Sobre las fotografías de Raúl Flores y Lucila Penedo
Geraldine Lanteri


Sabemos que la mirada, al ser un recorte, excluye necesariamente al resto de las cosas del mundo que no constituyen su objeto de atención más inmediato. En las series En tránsito (2006) de Raúl Flores y Hogar (2008), de Lucila Penedo los objetos que se eligen mirar son justamente aquellos que, por el deseo o la indiferencia de sus propios dueños, no están destinados a formar parte del campo visual de nadie, excepto el de los propios artistas.
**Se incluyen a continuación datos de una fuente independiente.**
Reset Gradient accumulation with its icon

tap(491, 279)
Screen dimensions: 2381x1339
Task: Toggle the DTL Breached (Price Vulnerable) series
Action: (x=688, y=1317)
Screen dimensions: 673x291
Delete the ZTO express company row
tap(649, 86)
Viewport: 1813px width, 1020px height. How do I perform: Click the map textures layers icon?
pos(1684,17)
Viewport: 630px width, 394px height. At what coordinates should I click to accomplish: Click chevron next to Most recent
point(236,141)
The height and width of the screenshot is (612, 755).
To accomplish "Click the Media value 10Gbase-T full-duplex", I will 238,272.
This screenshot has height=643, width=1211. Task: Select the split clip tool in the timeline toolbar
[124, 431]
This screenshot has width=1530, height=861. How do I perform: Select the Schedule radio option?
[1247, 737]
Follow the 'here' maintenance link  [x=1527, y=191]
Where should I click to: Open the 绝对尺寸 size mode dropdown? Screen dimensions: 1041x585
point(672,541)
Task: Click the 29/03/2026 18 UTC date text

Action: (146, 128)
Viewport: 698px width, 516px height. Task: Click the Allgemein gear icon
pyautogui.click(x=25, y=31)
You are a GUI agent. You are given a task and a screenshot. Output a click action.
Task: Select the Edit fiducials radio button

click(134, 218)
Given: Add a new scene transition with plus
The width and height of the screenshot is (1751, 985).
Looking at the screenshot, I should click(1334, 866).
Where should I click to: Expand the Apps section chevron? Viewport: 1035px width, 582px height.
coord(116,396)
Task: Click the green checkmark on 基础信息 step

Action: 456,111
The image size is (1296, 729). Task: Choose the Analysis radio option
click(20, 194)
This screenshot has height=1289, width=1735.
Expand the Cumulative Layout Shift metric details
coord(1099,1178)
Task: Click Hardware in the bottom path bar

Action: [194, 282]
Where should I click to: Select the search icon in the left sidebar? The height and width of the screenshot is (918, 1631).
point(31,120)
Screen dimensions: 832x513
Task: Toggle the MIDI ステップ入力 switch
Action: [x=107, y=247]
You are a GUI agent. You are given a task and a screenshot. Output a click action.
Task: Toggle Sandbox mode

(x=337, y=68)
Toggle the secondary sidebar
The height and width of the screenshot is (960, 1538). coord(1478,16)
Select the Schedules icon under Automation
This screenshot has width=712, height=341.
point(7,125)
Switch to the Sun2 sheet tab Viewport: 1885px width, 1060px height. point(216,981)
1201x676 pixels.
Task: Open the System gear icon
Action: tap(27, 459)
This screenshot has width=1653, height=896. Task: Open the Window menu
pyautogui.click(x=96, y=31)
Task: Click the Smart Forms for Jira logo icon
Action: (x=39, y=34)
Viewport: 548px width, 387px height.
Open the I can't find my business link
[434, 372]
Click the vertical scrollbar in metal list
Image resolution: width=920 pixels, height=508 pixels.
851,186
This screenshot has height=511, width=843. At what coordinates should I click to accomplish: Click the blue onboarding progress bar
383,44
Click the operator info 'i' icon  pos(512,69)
Son el recorte menos deseado, en un punto: objetos escondidos y polvorientos debajo de una cama, acumulación de cajas de cartón, mezcla azarosa de objetos incompatibles que constituyen una suerte de “instalación espontánea”, descartes, cosas que no se quieren tirar pero tampoco ver, objetos que no se sabe dónde colocar, o simplemente lo que está puesto ahí, sin aspirar a ninguna trascendencia específica.

Los dos artistas eligen trabajar con la fotografía instantánea, una forma de representación que alude a la evidencia inmediata y a la urgencia subjetiva. Pero mientras Penedo elige observar los signos de la instalación reciente de las personas de su entorno más inmediato – en los que el rejunte de objetos regalados por familiares y amigos constituye el núcleo duro de la forma de vivir de los jóvenes que viven por primera vez solos- Flores decide registrar, mirando debajo de las camas donde durmió durante un año, los signos de su propio tránsito e instalación provisoria.

Los objetos fotografiados aluden a tres niveles diferentes: en primer lugar, hablan de sí mismos, en su calidad de objetos olvidados, acumulados; como si desde su muda existencia nos gritaran: “Estoy acá! Existo! Mirame!”; en segundo lugar, hablan de sus dueños y sus criterios de orden, selección, ocultamiento, acumulación – y en ese sentido éstas fotografías se convierten en retratos de esas personas- y, en tercer lugar, - tal vez el más importante- hablan de quien los mira, de los propios artistas: cuál es la pulsión que los hace mirar eso y no otra cosa? En la respuesta está la clave para revelar una necesidad interna, una forma de autorretrato.

En estas dos series, la travesura y el voyeurismo se dan la mano. Me gusta imaginarme a Raúl tirado en el piso haciendo estas fotos. O a Lucila, merodeando por las casas de sus amigos, en busca de esos rincones olvidados o incluso negados.